Developing new models of ConformationTraits concept

Note that in the cases above, the data structures are minimalistic and can be easy replaced by any other data structures, provided the right traits class. For exemple, if one wants to use the type std::list<double> as a conformation type (not recommanded due to the random access time), one has to define the class SBL::Models::T_Conformation_traits<std::list<double>> with the types and static methods :

  • FT representing the number type used for the coordinates,
  • Conformation representing the conformation itself,
  • Coordinates_const_iterator, an iterator over the coordinates,
  • dimension(C) returning the number of coordinates of C,
  • begin(C) returning the first iterator over C,
  • end(C) returning the last iterator over C,
  • at(C, i) returning ith coordinate of C,
  • build(dim, begin, end, C) builds the conformation C of dimension dim and coordinates defined in the range (begin, end),
  • build(C, c) builds the conformation c from the conformation C.

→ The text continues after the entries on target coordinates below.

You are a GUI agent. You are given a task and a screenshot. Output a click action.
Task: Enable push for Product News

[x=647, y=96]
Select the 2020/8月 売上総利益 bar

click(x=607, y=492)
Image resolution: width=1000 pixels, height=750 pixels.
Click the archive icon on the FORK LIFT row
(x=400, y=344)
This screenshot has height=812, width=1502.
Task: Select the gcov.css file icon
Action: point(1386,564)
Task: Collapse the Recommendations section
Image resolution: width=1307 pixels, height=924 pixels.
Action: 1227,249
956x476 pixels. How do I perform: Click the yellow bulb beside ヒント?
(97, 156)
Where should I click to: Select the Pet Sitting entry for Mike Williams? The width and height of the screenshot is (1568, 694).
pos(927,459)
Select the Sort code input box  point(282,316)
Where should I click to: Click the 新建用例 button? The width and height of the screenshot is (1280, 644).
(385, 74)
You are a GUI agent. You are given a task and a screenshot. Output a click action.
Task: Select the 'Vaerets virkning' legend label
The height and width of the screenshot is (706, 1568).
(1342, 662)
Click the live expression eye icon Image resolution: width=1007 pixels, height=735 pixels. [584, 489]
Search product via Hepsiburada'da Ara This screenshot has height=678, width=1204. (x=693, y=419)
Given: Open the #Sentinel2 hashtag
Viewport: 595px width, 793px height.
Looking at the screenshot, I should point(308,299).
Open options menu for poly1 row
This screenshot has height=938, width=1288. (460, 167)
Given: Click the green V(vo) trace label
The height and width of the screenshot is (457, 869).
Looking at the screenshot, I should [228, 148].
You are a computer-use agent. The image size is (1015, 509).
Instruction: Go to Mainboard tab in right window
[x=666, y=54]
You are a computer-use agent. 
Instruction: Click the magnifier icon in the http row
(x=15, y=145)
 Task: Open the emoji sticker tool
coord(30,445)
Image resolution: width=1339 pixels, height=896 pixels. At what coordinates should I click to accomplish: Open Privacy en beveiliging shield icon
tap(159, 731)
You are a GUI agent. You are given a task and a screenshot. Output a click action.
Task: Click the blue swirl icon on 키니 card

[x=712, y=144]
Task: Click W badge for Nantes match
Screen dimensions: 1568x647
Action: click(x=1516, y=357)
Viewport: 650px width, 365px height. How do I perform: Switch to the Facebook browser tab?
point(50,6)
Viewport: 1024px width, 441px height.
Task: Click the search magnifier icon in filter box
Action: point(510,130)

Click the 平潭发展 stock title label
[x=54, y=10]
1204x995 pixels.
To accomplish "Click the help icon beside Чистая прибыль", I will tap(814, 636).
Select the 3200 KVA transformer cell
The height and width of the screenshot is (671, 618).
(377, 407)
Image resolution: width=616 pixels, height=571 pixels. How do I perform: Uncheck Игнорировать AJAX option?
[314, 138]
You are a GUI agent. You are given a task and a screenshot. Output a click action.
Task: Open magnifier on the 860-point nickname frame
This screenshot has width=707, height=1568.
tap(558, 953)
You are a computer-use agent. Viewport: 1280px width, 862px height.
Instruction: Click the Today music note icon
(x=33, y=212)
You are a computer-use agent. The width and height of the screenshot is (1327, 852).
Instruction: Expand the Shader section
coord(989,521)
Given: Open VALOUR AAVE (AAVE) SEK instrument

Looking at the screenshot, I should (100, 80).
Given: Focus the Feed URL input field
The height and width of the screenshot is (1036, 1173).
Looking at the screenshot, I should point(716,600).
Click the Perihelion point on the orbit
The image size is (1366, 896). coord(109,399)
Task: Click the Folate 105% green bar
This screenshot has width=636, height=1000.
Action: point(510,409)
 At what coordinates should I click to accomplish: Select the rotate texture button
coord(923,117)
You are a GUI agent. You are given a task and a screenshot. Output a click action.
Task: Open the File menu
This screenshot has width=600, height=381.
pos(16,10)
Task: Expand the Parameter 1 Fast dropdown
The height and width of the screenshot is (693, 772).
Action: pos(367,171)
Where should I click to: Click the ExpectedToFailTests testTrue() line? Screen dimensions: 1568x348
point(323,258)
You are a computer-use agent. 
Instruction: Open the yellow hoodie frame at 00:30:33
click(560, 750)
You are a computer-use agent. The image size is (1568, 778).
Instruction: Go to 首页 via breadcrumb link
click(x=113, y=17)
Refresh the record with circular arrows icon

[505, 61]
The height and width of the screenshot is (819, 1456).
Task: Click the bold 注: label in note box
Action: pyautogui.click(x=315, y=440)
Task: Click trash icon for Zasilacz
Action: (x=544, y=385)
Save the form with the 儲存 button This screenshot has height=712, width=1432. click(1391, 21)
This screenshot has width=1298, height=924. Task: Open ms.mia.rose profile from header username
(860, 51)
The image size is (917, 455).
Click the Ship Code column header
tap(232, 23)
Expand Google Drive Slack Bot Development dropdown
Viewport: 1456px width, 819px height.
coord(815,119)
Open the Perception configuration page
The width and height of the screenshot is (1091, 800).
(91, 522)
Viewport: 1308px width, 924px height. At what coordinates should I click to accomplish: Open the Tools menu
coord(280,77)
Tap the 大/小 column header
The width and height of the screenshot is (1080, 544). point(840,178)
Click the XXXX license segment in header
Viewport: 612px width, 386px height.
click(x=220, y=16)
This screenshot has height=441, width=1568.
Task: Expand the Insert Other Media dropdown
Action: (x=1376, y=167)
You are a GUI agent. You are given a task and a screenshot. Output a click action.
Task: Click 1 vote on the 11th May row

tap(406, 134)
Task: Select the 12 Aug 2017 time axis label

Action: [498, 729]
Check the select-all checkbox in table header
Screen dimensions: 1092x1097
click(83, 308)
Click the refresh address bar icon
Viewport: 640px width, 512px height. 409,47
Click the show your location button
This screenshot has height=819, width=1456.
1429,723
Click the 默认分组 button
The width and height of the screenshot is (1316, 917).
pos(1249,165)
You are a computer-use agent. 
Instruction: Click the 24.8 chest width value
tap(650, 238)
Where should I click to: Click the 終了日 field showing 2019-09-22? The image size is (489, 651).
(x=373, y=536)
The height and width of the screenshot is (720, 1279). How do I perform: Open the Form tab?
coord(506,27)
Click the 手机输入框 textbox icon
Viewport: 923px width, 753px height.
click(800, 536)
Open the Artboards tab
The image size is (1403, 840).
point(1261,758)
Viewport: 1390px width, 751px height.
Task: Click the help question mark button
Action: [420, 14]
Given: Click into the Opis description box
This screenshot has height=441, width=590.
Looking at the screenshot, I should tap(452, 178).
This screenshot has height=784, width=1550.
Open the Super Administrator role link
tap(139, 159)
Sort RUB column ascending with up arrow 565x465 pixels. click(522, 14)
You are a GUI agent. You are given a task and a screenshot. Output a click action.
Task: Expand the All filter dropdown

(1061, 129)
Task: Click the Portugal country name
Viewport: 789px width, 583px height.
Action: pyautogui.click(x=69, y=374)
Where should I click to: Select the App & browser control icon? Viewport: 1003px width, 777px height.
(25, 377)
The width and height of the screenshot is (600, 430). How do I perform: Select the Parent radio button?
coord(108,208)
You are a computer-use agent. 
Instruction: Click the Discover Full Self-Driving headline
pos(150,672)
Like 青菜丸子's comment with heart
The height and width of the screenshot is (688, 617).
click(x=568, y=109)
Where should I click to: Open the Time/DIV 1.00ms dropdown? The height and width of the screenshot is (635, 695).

There are two particular cases where the conformation needs to be enriched :

  • when the conformation is elevated : the supplemental static method get_height(C) returns the height of C, and the static method set_height(C, h) sets the height of C to be h;
  • when computing the energy of the conformation : the supplemental static method get_covalent_structure(C) returns the covalent structure of C, and the static method set_covalent_structure(C, S) sets the covalent structure of C to be S.

Some parts of the SBL also requires I/O operations over the conformations, and the operators << and >> needs tobe defined for printing / loading the conformations. This is the case when loading the conformations using the package MolecularGeometryLoader. The SBL uses heavily the Boost Serialization library for serializing to / deserializing from XML archives : some modules require to define the the global method serialize(ar, C, flags), where ar is the archive where is serialized / deserialized the conformation, C is the conformation, and flags is a long integer flag for versioning the archive. See Boost Serialization for more details.